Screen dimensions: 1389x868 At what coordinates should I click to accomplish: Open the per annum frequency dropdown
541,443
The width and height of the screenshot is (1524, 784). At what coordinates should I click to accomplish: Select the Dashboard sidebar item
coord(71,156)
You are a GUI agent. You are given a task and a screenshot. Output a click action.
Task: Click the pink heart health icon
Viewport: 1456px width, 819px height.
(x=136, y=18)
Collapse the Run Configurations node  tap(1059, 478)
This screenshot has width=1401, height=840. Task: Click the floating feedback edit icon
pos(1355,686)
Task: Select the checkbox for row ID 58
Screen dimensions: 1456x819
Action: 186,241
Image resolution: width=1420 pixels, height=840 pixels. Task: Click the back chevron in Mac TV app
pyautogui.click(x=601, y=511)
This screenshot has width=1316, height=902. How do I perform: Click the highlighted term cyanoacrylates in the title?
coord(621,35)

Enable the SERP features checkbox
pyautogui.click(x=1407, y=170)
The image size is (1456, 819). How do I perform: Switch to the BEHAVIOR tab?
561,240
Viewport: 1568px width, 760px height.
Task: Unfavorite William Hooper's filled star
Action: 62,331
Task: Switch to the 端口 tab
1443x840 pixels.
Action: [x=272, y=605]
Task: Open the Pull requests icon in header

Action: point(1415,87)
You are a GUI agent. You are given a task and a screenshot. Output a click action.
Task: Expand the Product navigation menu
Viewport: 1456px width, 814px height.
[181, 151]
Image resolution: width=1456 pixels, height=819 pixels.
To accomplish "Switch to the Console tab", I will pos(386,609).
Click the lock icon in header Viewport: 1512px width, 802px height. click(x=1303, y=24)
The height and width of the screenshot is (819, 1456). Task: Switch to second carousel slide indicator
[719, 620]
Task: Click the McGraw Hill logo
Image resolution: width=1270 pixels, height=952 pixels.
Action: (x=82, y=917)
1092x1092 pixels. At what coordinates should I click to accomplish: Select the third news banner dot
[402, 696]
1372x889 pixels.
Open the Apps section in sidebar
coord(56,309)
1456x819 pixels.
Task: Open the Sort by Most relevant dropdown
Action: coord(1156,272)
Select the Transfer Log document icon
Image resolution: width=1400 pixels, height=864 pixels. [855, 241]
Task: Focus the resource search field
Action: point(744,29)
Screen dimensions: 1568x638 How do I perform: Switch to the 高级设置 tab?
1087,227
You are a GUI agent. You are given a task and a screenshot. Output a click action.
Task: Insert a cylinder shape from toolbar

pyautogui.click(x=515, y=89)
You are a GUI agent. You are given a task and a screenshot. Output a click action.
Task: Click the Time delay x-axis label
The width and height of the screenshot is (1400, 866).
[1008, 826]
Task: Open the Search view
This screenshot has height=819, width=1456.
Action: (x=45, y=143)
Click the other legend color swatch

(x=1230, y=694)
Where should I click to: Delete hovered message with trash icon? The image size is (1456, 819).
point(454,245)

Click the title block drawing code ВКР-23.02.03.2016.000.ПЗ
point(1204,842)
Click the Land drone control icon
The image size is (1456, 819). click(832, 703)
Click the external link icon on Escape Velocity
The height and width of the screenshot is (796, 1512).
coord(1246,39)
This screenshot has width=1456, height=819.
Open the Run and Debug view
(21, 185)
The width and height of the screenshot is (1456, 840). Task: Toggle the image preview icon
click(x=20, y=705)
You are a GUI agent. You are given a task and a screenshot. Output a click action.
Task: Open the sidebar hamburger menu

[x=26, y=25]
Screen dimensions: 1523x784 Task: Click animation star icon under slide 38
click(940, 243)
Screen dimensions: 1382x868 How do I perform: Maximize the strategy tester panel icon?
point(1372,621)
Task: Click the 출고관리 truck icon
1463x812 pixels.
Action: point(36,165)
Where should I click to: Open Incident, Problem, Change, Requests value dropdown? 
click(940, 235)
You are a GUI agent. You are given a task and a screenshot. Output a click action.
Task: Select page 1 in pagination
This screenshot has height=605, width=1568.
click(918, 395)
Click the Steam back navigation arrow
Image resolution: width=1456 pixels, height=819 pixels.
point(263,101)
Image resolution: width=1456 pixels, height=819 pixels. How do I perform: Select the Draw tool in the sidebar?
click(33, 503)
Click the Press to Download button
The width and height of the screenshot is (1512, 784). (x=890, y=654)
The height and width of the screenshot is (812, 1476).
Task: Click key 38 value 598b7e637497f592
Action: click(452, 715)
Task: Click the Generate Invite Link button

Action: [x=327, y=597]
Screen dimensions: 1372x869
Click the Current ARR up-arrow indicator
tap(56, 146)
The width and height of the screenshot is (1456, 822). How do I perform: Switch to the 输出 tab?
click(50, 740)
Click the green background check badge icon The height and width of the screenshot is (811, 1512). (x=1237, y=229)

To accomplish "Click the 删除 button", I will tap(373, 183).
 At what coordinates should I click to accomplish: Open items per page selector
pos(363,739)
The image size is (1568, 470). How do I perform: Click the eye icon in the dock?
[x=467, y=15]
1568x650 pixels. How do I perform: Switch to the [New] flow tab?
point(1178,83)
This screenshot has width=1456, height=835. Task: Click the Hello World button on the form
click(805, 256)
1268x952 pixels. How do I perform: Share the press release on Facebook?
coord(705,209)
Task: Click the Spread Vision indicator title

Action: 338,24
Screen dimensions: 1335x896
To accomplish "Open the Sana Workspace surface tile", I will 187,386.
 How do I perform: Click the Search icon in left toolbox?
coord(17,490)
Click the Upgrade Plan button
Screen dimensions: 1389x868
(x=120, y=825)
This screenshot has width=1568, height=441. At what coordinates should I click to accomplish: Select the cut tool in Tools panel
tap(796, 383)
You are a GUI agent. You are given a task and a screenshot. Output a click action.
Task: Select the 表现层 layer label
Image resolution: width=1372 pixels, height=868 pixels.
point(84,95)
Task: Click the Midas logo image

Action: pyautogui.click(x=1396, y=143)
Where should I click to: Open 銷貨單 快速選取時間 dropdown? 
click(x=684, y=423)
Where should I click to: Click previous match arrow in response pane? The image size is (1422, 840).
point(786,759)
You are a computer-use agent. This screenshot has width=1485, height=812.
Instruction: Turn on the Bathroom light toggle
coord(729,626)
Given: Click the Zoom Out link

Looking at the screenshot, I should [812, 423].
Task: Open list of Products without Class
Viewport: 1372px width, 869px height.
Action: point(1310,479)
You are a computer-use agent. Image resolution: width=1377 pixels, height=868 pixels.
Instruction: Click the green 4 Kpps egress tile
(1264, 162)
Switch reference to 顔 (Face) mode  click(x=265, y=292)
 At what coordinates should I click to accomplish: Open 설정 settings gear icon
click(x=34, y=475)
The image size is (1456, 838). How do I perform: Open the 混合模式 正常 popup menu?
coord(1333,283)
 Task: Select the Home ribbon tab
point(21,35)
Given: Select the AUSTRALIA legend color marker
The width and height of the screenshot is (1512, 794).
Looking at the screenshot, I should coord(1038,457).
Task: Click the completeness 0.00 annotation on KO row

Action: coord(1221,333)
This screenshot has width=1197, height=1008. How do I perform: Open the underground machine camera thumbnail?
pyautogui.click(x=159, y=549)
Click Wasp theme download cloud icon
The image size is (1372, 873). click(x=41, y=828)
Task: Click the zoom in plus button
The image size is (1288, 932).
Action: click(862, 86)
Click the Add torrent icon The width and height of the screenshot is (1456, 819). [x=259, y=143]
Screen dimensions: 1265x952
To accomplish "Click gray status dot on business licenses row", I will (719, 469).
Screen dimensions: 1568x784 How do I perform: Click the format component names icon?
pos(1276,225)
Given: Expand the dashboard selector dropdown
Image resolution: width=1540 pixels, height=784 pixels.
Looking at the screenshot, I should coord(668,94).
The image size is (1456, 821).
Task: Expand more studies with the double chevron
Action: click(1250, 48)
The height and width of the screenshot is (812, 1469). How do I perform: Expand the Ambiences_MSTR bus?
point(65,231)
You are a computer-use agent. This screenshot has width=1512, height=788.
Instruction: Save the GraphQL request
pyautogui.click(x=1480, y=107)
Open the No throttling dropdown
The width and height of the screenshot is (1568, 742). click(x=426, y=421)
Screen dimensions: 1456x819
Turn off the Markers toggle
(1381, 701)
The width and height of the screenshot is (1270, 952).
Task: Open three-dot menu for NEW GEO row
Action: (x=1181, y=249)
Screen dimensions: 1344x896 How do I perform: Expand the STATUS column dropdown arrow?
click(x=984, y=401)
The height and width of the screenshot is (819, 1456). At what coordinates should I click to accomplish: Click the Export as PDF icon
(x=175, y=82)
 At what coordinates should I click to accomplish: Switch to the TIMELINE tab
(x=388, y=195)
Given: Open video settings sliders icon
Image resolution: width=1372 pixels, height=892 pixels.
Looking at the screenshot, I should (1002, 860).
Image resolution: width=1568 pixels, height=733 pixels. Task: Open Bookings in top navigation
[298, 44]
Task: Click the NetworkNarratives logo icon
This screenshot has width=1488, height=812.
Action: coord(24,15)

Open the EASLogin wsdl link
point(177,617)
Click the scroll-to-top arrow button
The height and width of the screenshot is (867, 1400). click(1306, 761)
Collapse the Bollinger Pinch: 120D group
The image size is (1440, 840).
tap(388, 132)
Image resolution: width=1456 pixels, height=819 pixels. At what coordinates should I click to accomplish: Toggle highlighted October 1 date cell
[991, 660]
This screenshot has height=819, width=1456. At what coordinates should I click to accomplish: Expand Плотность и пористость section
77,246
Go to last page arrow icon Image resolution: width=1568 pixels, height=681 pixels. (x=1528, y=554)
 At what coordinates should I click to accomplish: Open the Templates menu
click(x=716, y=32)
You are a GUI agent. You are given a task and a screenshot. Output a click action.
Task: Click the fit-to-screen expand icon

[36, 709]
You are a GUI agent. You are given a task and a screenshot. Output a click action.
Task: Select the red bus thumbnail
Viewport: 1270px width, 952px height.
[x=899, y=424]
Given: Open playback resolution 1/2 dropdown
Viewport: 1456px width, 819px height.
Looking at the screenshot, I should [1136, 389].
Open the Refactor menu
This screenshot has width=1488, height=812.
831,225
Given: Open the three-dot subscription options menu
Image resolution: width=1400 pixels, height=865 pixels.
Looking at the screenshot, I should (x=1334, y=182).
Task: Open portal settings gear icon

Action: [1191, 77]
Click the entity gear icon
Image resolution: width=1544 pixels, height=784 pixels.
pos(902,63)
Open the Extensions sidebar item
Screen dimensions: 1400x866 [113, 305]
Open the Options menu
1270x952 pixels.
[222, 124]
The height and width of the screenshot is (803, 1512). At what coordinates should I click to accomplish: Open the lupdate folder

TASK DIRECTIONS – Select and copy every line of the material that holds the string "computer".

ANSWER SPACE –
You are a computer-use agent. This screenshot has width=1485, height=812.
You are a computer-use agent. Image resolution: width=1377 pixels, height=868 pixels.
You are a computer-use agent. This screenshot has width=1512, height=788.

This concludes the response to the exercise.